=== Directions ===
Output exactly the lines that run from the top of the entries to the line holding "Regal Mayfaire Cinemas (180, 2294)", including both of those lines.

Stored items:
··········

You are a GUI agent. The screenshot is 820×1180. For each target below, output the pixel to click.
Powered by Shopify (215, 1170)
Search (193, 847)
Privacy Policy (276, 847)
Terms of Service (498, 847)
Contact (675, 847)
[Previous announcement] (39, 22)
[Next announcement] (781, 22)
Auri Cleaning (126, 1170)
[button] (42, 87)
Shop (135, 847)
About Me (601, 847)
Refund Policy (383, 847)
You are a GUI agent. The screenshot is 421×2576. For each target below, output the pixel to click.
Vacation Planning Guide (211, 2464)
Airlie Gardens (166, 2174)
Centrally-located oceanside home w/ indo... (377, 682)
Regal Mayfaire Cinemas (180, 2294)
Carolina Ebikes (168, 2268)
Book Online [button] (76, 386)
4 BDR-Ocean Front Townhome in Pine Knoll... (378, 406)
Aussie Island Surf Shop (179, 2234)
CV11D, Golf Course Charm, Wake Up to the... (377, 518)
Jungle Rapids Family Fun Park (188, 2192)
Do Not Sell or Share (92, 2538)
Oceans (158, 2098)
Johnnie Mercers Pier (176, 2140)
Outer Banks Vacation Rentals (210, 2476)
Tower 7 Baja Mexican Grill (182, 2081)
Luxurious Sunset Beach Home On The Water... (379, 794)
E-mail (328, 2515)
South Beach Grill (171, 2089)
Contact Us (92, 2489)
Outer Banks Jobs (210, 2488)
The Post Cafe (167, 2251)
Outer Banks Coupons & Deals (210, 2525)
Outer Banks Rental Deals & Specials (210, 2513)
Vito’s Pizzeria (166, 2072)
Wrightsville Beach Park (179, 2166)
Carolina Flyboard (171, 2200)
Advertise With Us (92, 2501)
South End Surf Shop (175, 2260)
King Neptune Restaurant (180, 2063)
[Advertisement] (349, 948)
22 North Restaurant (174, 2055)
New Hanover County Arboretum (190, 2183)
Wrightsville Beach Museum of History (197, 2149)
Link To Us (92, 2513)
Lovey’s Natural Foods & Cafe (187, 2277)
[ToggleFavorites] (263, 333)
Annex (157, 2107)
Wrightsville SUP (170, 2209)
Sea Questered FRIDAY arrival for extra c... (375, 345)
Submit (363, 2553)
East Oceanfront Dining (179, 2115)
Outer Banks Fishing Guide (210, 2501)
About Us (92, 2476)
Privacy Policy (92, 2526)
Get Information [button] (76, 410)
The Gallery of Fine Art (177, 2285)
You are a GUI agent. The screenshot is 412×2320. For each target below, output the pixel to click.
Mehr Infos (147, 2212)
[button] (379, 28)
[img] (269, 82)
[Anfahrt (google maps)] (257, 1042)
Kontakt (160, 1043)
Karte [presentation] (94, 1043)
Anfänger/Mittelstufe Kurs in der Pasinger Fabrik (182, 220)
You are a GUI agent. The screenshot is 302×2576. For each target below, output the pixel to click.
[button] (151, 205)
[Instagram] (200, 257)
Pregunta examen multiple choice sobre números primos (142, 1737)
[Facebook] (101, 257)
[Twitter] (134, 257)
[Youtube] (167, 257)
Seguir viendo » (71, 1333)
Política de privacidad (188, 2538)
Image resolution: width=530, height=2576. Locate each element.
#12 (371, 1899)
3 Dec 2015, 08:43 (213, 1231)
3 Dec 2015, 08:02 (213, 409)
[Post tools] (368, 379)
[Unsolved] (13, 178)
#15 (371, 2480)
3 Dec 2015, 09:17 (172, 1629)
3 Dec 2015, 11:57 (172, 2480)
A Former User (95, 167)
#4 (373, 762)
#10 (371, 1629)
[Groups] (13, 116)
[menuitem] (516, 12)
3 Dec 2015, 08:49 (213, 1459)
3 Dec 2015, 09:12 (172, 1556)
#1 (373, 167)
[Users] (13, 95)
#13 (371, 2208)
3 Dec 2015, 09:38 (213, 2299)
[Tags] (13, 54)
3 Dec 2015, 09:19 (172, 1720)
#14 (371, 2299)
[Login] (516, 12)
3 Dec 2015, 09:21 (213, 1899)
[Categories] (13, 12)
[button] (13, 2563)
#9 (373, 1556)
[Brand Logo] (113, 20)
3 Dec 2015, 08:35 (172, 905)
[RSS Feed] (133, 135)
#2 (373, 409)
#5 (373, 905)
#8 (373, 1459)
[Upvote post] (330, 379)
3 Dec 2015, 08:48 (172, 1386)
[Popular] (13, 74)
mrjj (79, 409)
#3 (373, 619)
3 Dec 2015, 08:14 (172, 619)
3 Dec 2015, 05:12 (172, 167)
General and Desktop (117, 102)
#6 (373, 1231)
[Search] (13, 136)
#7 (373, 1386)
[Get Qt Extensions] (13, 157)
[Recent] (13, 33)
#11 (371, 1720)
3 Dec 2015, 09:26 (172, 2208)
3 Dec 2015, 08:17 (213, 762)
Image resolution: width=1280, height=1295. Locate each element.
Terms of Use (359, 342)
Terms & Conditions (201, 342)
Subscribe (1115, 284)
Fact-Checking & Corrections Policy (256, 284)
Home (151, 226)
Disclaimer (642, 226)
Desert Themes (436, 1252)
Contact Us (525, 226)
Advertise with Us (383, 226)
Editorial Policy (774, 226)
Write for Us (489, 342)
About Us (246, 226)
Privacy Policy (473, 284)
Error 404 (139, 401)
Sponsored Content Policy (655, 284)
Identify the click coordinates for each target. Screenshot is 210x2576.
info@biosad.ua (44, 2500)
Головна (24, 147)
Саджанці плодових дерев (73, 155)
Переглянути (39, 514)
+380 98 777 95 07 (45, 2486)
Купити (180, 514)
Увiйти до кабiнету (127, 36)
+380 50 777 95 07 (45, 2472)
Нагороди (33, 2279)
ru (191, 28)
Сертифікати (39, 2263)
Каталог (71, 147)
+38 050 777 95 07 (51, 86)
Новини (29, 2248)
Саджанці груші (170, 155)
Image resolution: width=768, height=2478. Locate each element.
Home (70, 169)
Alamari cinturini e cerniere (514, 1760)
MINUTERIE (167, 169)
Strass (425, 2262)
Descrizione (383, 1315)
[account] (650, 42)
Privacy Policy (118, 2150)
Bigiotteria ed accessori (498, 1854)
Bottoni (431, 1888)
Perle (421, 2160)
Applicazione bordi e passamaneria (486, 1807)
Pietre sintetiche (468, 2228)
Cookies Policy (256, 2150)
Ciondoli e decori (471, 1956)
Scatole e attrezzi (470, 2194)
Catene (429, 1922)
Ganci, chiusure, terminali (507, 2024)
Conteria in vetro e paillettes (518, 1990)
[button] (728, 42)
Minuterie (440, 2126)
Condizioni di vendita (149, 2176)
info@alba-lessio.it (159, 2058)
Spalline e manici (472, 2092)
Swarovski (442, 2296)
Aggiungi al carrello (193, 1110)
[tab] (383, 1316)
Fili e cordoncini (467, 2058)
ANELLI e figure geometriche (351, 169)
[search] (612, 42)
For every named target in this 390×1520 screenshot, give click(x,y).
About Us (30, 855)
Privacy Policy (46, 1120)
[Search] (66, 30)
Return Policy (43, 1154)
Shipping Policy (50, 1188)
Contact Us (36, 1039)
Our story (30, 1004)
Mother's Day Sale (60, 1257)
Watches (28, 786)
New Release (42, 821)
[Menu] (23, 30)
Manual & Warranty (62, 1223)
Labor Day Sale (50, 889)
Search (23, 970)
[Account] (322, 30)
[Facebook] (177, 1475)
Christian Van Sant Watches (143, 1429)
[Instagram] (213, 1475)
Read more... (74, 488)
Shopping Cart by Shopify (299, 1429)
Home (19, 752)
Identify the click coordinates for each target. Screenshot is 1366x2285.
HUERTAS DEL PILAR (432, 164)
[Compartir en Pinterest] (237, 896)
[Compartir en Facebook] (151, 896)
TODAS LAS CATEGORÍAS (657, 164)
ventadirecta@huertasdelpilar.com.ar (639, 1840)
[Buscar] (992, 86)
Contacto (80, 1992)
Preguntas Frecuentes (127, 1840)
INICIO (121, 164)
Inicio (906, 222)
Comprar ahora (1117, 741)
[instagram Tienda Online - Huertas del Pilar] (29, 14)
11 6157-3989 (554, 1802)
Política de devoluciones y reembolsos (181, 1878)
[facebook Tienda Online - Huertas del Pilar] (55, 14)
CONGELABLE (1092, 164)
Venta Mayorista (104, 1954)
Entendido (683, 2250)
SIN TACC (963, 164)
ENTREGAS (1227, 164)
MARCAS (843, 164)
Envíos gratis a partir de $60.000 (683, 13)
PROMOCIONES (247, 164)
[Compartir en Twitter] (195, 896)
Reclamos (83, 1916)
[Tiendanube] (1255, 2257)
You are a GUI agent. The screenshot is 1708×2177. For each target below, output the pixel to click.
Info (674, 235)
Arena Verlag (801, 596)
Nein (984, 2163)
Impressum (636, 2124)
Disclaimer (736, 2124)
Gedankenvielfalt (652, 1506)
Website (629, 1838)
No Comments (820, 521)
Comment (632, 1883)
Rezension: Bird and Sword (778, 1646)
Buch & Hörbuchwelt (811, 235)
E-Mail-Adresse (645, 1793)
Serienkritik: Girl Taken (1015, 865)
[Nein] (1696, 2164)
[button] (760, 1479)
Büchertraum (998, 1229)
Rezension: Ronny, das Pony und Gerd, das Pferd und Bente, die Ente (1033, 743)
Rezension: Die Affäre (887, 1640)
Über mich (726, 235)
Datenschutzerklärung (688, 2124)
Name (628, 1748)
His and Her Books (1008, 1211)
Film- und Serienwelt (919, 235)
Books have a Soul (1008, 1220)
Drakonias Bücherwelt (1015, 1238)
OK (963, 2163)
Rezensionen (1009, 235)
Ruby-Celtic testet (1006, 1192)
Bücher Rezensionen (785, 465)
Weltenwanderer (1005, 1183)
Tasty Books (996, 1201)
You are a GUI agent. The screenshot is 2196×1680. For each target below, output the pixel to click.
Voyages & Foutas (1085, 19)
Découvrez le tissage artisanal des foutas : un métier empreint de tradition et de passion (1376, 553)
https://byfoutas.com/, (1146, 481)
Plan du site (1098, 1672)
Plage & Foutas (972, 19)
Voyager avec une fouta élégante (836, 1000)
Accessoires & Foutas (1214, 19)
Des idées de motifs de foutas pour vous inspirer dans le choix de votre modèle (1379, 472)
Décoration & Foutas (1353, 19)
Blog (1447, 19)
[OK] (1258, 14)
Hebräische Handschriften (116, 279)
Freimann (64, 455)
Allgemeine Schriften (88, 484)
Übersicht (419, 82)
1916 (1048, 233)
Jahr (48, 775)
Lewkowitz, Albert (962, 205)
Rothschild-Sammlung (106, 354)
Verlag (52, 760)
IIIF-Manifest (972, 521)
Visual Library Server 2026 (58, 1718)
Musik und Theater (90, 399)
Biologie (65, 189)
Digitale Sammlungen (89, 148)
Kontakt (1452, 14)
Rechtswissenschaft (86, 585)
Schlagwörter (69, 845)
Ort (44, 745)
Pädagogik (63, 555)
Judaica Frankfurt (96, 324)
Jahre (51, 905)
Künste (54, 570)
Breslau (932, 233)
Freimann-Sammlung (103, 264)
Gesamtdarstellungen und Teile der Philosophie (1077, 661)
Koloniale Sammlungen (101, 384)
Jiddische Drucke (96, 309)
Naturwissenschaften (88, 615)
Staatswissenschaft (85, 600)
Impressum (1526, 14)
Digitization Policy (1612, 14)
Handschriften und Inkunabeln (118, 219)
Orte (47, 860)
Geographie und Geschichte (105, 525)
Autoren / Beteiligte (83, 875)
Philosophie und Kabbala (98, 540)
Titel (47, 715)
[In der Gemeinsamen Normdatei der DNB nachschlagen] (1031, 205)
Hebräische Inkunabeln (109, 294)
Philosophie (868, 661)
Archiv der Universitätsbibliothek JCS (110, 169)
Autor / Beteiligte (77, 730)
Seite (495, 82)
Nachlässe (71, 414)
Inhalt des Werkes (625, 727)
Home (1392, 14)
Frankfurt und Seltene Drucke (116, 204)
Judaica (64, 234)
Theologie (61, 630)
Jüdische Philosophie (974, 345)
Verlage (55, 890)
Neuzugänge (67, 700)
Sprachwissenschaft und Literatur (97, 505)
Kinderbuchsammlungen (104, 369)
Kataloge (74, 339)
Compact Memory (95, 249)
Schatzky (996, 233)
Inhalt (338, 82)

··········

=== Result ===
You are a GUI agent. The screenshot is 820×1180. For each target below, output the pixel to click.
Powered by Shopify (215, 1170)
Search (193, 847)
Privacy Policy (276, 847)
Terms of Service (498, 847)
Contact (675, 847)
[Previous announcement] (39, 22)
[Next announcement] (781, 22)
Auri Cleaning (126, 1170)
[button] (42, 87)
Shop (135, 847)
About Me (601, 847)
Refund Policy (383, 847)
You are a GUI agent. The screenshot is 421×2576. For each target below, output the pixel to click.
Vacation Planning Guide (211, 2464)
Airlie Gardens (166, 2174)
Centrally-located oceanside home w/ indo... (377, 682)
Regal Mayfaire Cinemas (180, 2294)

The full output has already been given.